Freed French hostage recounts experience with Boko Haram
Published on April 19, 2013 by pmnews · No Comments
Tanguy Moulin-Fournier, the head of the French family kidnapped by Boko Haram on 19 February in northern Cameroon, has spoken about their experience in captivity.
Emaciated and now bearded, Tanguy said in Yaounde: “We are all very tired but normal life will now resume. The conditions in which we were held were very difficult, It was extremely hot. But we did not have any serious problems.
“We are alive and we are infinitely happy to be free.
“It has been very long and difficult, it was hard psychologically and we had some very low moments. But we stuck together and that was crucial. As a family, we kept each other’s spirits up.”
Tanguy and Albane Moulin-Fournier, their four children and Tanguy’s brother, Cyril, were kidnapped in Cameroon on February 19 and taken to neighbouring Nigeria.

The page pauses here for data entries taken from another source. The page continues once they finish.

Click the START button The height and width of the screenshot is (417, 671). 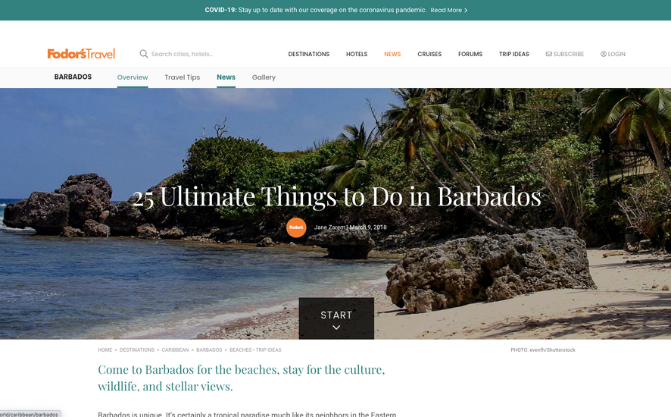[x=336, y=318]
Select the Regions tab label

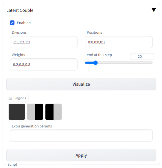pos(20,98)
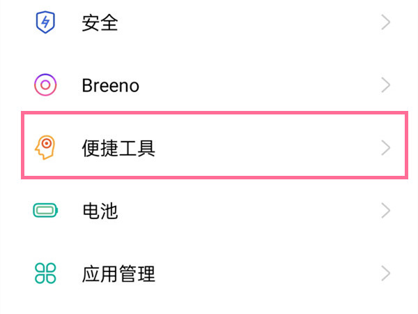The width and height of the screenshot is (418, 314).
Task: Click the green battery icon
Action: [45, 210]
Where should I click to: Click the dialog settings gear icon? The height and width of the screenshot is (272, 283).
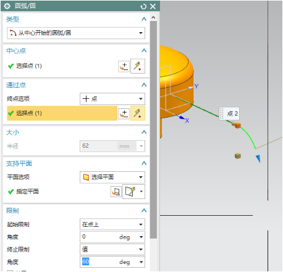point(7,6)
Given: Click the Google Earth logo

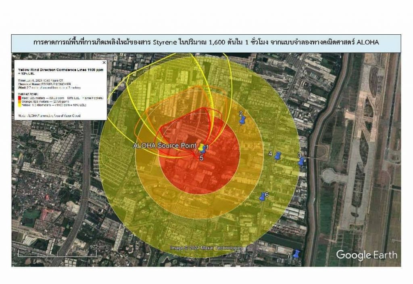Looking at the screenshot, I should coord(367,255).
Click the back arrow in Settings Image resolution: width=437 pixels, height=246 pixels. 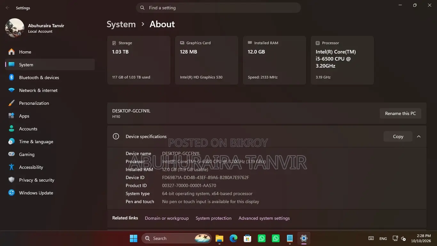(7, 8)
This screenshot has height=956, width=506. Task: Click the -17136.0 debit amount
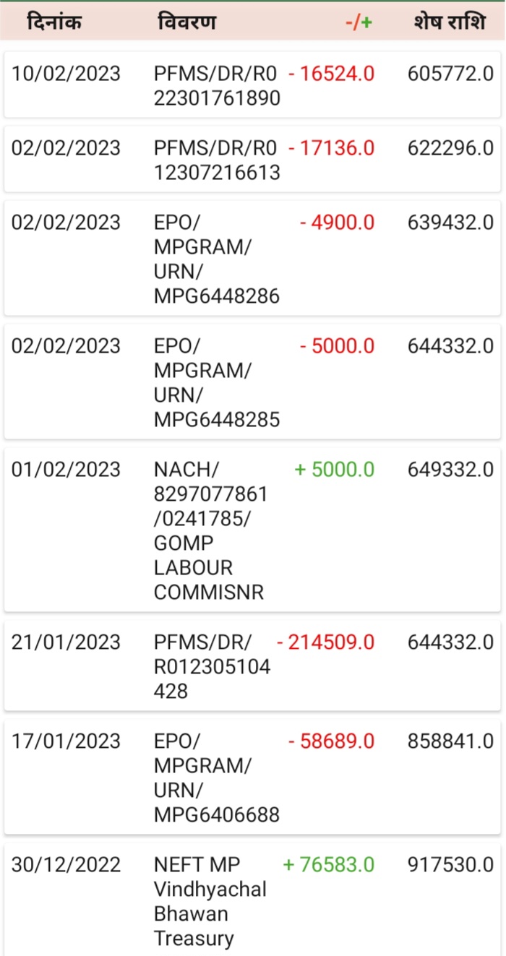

They were handed back to Cameroonian authorities on Thursday night in circumstances that remained unclear after an experience that left them exhausted but otherwise in good health.
Foreign Minister Laurent Fabius flew to Cameroon to greet the family and was expected to bring them back to France overnight.
Cameroon did not release any details of how the hostages were released but offered thanks to Nigeria and France. Fabius said they were freed overnight “in an area between Nigeria and Cameroon.”
President Francois Hollande insisted no ransom had been paid and his aides said the liberation of the hostages had not involved the use of force.
The family was held by Boko Haram, an al-Qaeda-linked Islamist sect which is blamed for killing thousands of people in an insurgency in northern Nigeria since 2009.
Their abduction came as France was deploying thousands of troops to fight Islamic extremists in Mali, another former French colony in the region.
Eight other French citizens are being held hostage by various militants in the Sahel region south of the Sahara.
The family were visiting the Waza National Park when they were kidnapped.
Tanguy Moulin-Fournier worked for the French gas group GDF Suez in Yaounde. He and his wife, and their four sons, Eloi, Andeol, Mael and Clarence, had been based there since 2011. Cyril Moulin-Fournier was visiting from Barcelona at the time of the abduction.
News of their release was greeted with an outpouring of joy by friends and family in France.
“We have been drinking champagne and reading the gospel,” said Edouard Leconte, the priest in Albane’s home village of Regnie-Durette, in the heart of the Beaujolais wine region in eastern France. “It’s a really profound joy.”
Tanguy and Cyril’s brother Nicolas added that news of the release had come completely out of the blue.
“The family is extremely relieved. We heard the rumour via the media and the foreign ministry confirmed it almost immediately. We had heard nothing to make us think a release was imminent.”